Every record, from first to last, should be retyped word for word.

Saved data entries

──────────

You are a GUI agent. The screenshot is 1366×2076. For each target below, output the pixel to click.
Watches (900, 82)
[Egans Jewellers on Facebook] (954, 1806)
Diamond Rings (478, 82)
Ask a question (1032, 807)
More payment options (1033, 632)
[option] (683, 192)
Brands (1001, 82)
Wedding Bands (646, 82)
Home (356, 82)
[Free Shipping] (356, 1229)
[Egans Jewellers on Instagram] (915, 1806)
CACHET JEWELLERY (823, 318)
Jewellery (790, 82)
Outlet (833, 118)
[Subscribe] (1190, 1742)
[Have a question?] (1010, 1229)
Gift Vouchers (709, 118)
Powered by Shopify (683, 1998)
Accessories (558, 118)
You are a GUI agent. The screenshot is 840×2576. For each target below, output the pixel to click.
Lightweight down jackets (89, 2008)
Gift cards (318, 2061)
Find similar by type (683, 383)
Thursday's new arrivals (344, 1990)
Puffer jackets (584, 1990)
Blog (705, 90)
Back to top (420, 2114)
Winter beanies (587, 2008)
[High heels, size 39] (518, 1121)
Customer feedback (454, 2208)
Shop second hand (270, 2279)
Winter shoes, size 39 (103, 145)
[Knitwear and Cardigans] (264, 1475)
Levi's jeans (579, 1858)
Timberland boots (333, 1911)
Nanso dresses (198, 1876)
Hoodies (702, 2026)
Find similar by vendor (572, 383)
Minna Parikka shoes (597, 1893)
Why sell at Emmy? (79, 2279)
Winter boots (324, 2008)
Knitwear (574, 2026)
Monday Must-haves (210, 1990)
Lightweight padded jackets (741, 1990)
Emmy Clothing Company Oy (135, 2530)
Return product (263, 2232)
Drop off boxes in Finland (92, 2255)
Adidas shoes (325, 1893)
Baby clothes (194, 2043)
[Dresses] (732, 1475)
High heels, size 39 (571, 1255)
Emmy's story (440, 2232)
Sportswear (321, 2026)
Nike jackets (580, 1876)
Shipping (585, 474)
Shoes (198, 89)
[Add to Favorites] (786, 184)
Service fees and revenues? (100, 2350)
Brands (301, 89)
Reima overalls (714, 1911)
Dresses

──────────

Answer to this task:
You are a GUI agent. The screenshot is 1366×2076. For each target below, output the pixel to click.
Watches (900, 82)
[Egans Jewellers on Facebook] (954, 1806)
Diamond Rings (478, 82)
Ask a question (1032, 807)
More payment options (1033, 632)
[option] (683, 192)
Brands (1001, 82)
Wedding Bands (646, 82)
Home (356, 82)
[Free Shipping] (356, 1229)
[Egans Jewellers on Instagram] (915, 1806)
CACHET JEWELLERY (823, 318)
Jewellery (790, 82)
Outlet (833, 118)
[Subscribe] (1190, 1742)
[Have a question?] (1010, 1229)
Gift Vouchers (709, 118)
Powered by Shopify (683, 1998)
Accessories (558, 118)
You are a GUI agent. The screenshot is 840×2576. For each target below, output the pixel to click.
Lightweight down jackets (89, 2008)
Gift cards (318, 2061)
Find similar by type (683, 383)
Thursday's new arrivals (344, 1990)
Puffer jackets (584, 1990)
Blog (705, 90)
Back to top (420, 2114)
Winter beanies (587, 2008)
[High heels, size 39] (518, 1121)
Customer feedback (454, 2208)
Shop second hand (270, 2279)
Winter shoes, size 39 (103, 145)
[Knitwear and Cardigans] (264, 1475)
Levi's jeans (579, 1858)
Timberland boots (333, 1911)
Nanso dresses (198, 1876)
Hoodies (702, 2026)
Find similar by vendor (572, 383)
Minna Parikka shoes (597, 1893)
Why sell at Emmy? (79, 2279)
Winter boots (324, 2008)
Knitwear (574, 2026)
Monday Must-haves (210, 1990)
Lightweight padded jackets (741, 1990)
Emmy Clothing Company Oy (135, 2530)
Return product (263, 2232)
Drop off boxes in Finland (92, 2255)
Adidas shoes (325, 1893)
Baby clothes (194, 2043)
[Dresses] (732, 1475)
High heels, size 39 (571, 1255)
Emmy's story (440, 2232)
Sportswear (321, 2026)
Nike jackets (580, 1876)
Shipping (585, 474)
Shoes (198, 89)
[Add to Favorites] (786, 184)
Service fees and revenues? (100, 2350)
Brands (301, 89)
Reima overalls (714, 1911)
Dresses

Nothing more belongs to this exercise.